Here is my code for training my doc2vec model
from gensim.models.doc2vec import Doc2Vec
from FileDocIterator import FileDocIterator
doc_file_name = 'doc_6million.txt'
docs = FileDocIterator(doc_file_name)
print "Fitting started"
model = Doc2Vec(docs, size=100, window=5, min_count=5, negative=20, workers=6, iter=4)
print "Saving model"
model.save("doc2vec_model")
print "model saved"
Now lets take a look at FileDocIterator
import json
from gensim.models.doc2vec import TaggedDocument
from gensim.models import Phrases
class FileDocIterator(object):
def __init__(self, fileName):
self.fileName = fileName
self.phrase = Phrases.load("phrases")
def __iter__(self):
for line in open(self.fileName):
jsData = json.loads(line)
yield TaggedDocument(words=jsData["data"], tags=jsData["id"])
Now I do understand that phrases isn't being used in this implementation, but bear with me here, lets take a look at how the data looks like. Here is the first data point
{"data":["strategic","and","analytical","technical","program","director","and","innovator","who","inspires","calculated","risk-taking","in","emerging","technologies",",","such","as","cyber","security",",","risk",",","analytics",",","big","data",",","cloud",",","mobility","and","3d","printing",".","known","for","growing","company","profit","through","innovative","thinking","aimed","at","improving","employee","productivity","and","providing","solutions","to","private","industry","and","government","customers",".","recognized","for","invigorating","creative","thinking","and","collaboration","within","large","companies","to","leverage","their","economies","of","scale","to","capture","market","share",".","successful","in","managing","the","risk","and","uncertainty","throughout","the","innovation","lifecycle","by","leveraging","an","innovation","management","framework","to","overcome","barriers",".","track","record","of","producing","results","in","competitive",",","rapidly","changing","environments","where","innovation","and","customer","satisfaction","is","the","business",".","competencies","include",":","innovation","management","cyber",",","risk",",","analytics",",","cloud","computing","and","mobility","technology","development","security","compliance",":","dod/ic","(","nispom",",","icd","503",",","fedramp",")","commercial","(","iso/iec","27002",",","pci","dss",")","relationship","management",":","dod",",","public","sector","and","intelligence","community","change","management","it","security","&","risk","management","(","cissp",")","program",",","product","&","portfolio","management","(","pmp",")","data","analytics","management","(","cchd",")","itil","service",
"management","(","itilv3-expert",")"],
"id":"55c37f730d03382935e12767"}
My understanding is that the id, 55c37f730d03382935e12767
should be the id of the document, so doing the following ought to give me back a docVector.

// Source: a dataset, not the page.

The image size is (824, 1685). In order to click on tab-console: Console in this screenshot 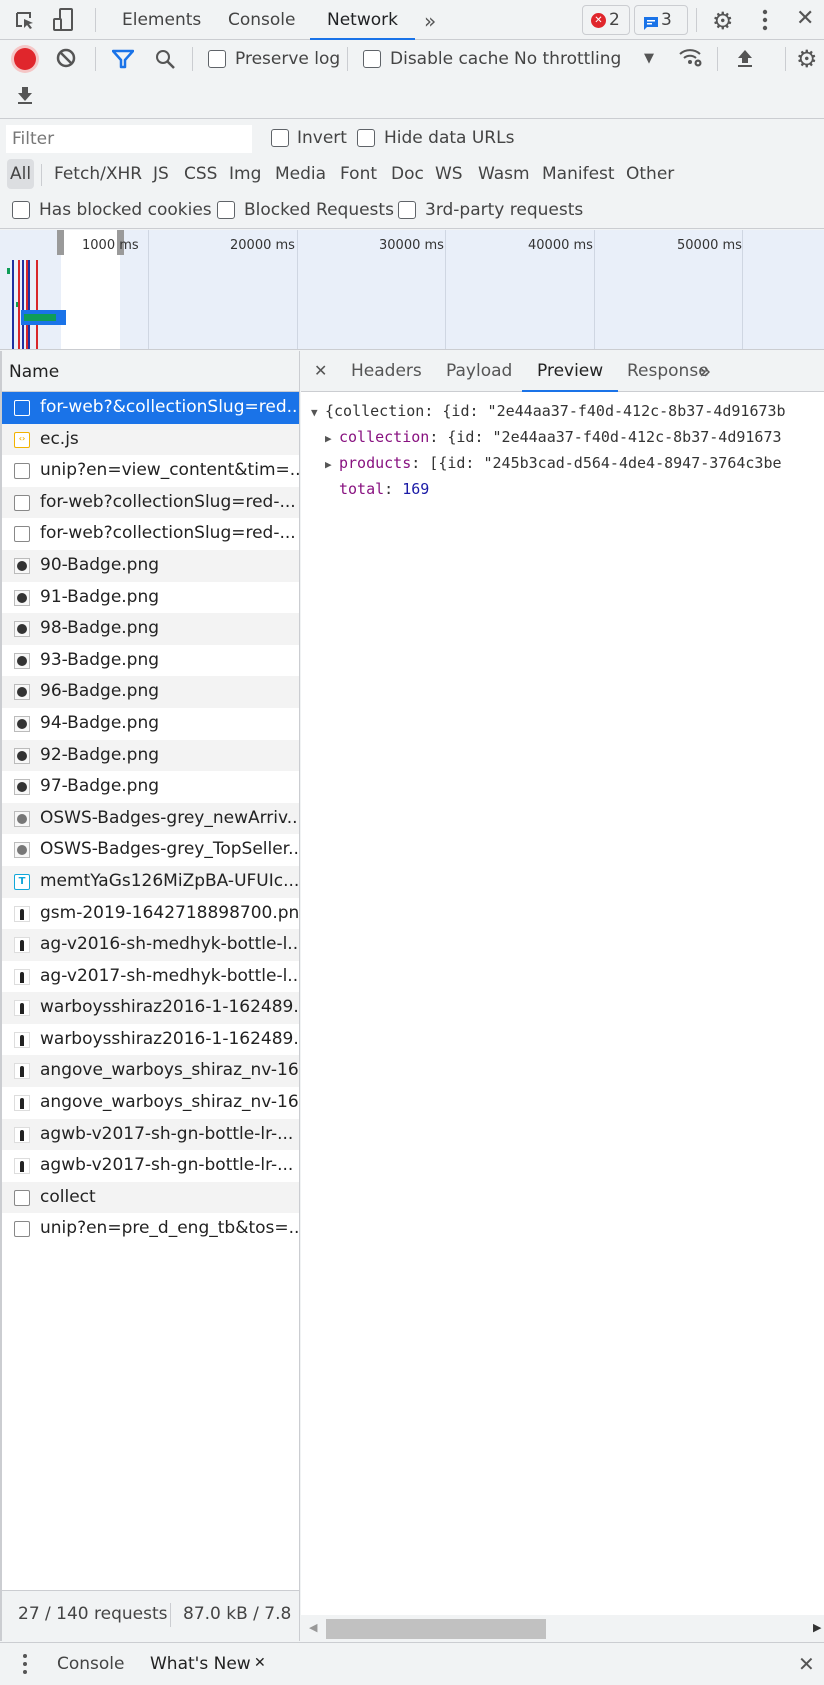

model.docvecs["55c37f730d03382935e12767"]
Instead, this is what is outputed.
>>> model.docvecs["55c37f730d03382935e12767"]

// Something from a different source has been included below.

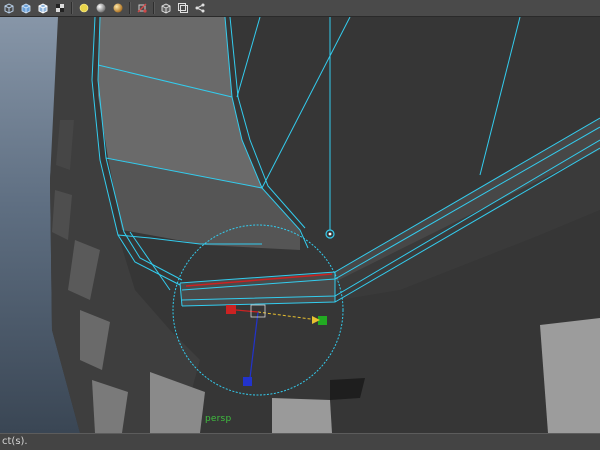 The image size is (600, 450). I want to click on lighting-icon, so click(84, 8).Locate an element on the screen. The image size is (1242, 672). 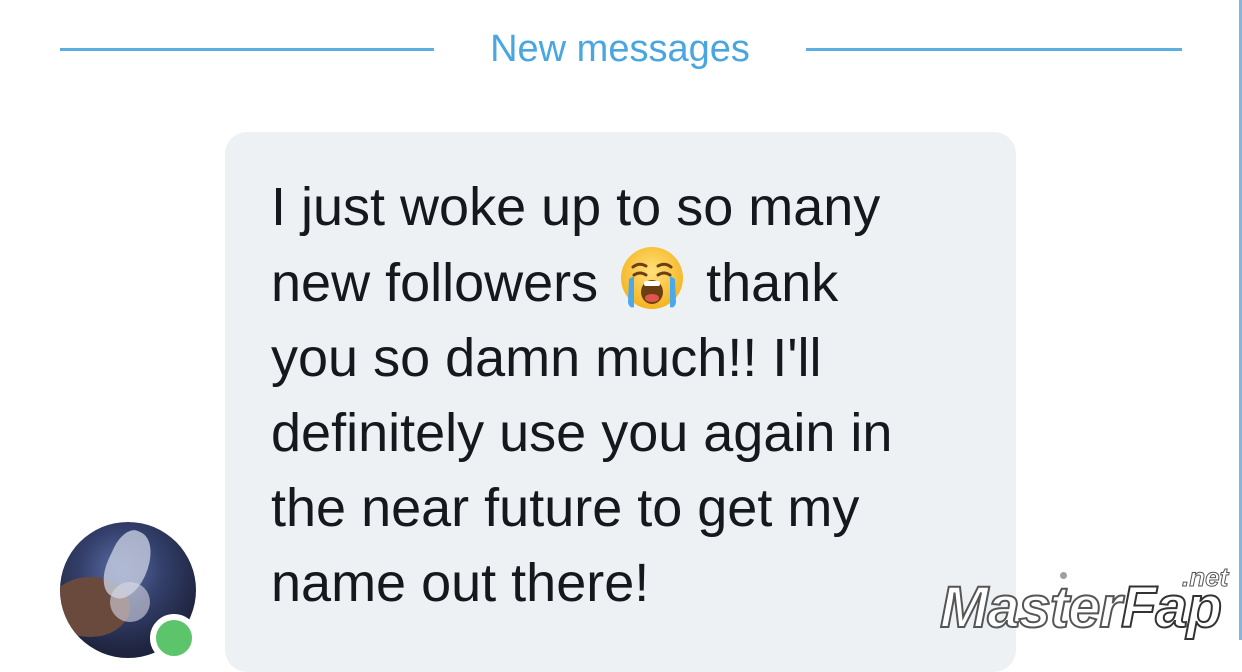
watermark-text: MasterFap is located at coordinates (1081, 608).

Traceback (most recent call last):
File "<stdin>", line 1, in <module>
File "/usr/local/lib/python2.7/dist-packages/gensim/models/doc2vec.py", line 341, in __getitem__
return self.doctag_syn0[self._int_index(index)]

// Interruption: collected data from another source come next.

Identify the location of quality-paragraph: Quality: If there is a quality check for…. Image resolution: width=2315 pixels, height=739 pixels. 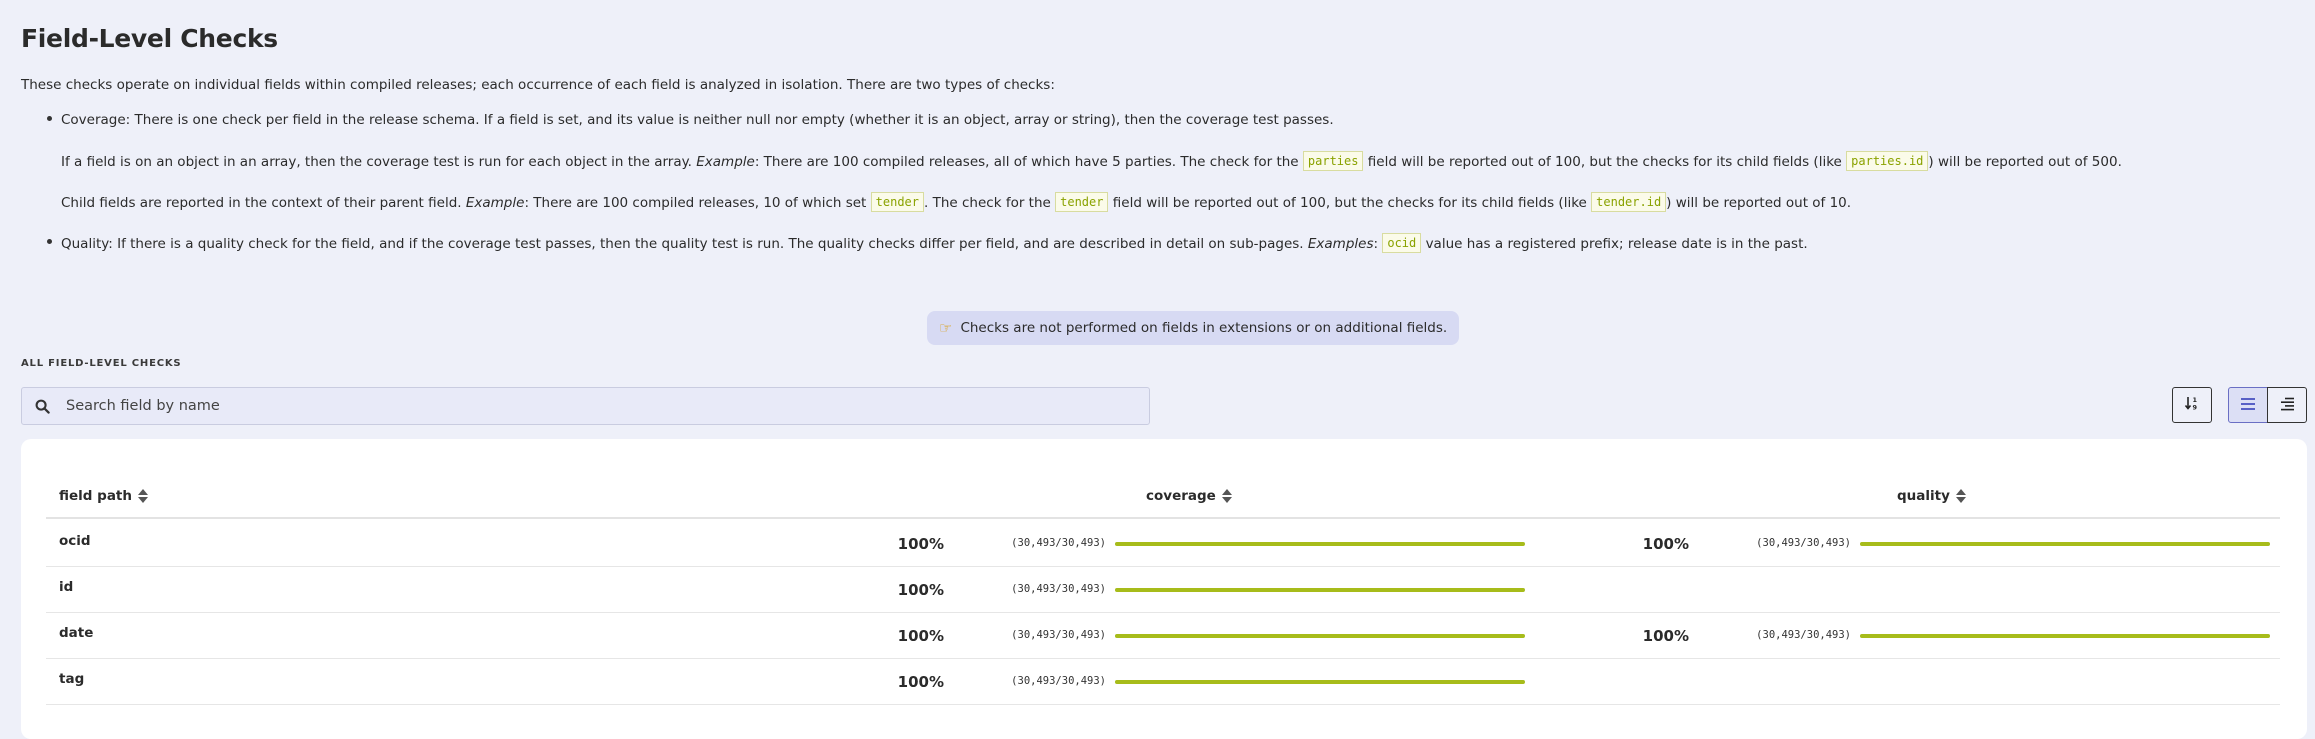
(1141, 243).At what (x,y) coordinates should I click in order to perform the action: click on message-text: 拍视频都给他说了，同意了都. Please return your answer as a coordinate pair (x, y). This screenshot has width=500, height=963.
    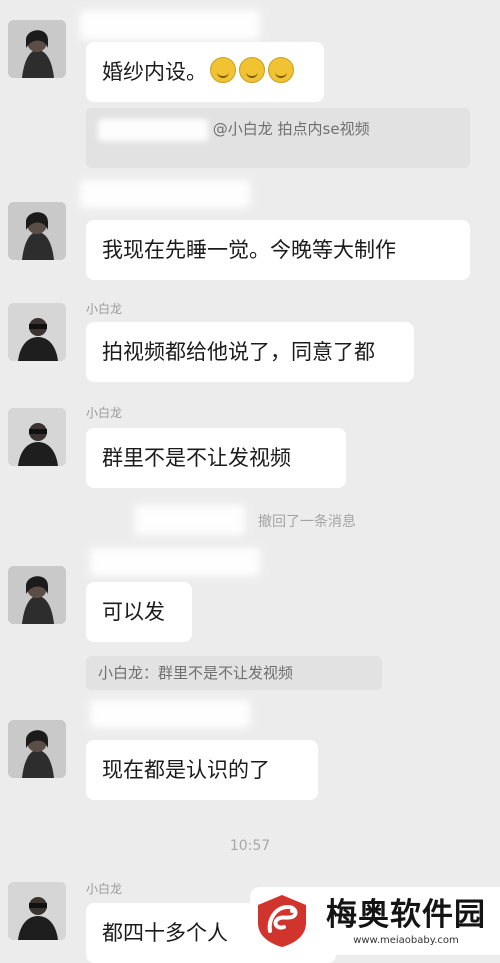
    Looking at the image, I should click on (238, 352).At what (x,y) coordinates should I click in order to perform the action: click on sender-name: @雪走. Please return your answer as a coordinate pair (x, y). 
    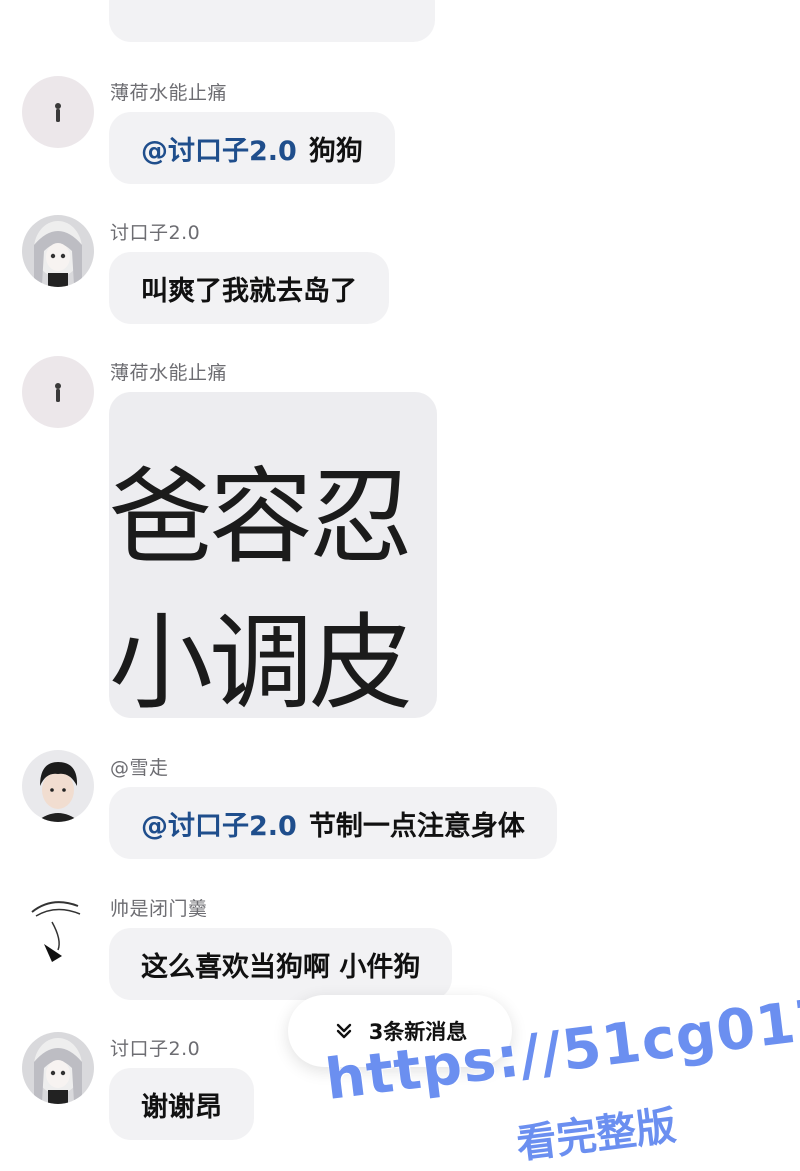
    Looking at the image, I should click on (140, 768).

File "/usr/local/lib/python2.7/dist-packages/gensim/models/doc2vec.py", line 315, in _int_index
return self.max_rawint + 1 + self.doctags[index].offset
KeyError: '55c37f730d03382935e12767'
Trying to get most similar gives the following back
>>> model.docvecs.most_similar("55c37f730d03382935e12767")
Traceback (most recent call last):
File "<stdin>", line 1, in <module>
File "/usr/local/lib/python2.7/dist-packages/gensim/models/doc2vec.py", line 450, in most_similar
raise KeyError("doc '%s' not in trained set" % doc)
KeyError: "doc '55c37f730d03382935e12767' not in trained set"
What I'm trying to understand is how are doc vectors saved and what id's are used. What part of my approach isn't working above?
Now here's something interesting, if I do the following I get back similar doc vectors but they have no meaning to me.
>>> model.docvecs.most_similar(str(1))
[(u'8', 0.9000369906425476), (u'3', 0.8878246545791626), (u'7', 0.886141836643219), (u'2', 0.8834314942359924), (u'e', 0.8812381029129028), (u'a', 0.8648831248283386), (u'd', 0.8587037920951843), (u'0', 0.8413013219833374), (u'4', 0.8385311365127563), (u'c', 0.8290119767189026)]
TaggedDocument.tags
should be a list of tags, not a string. By providing a string, the library sees it as a list-of-characters, so the single-characters are interpreted as the document-tags. Change your line:
yield TaggedDocument(words=jsData["data"], tags=jsData["id"])
...to...
yield TaggedDocument(words=jsData["data"], tags=[jsData["id"]])
...and you will likely see the expected results.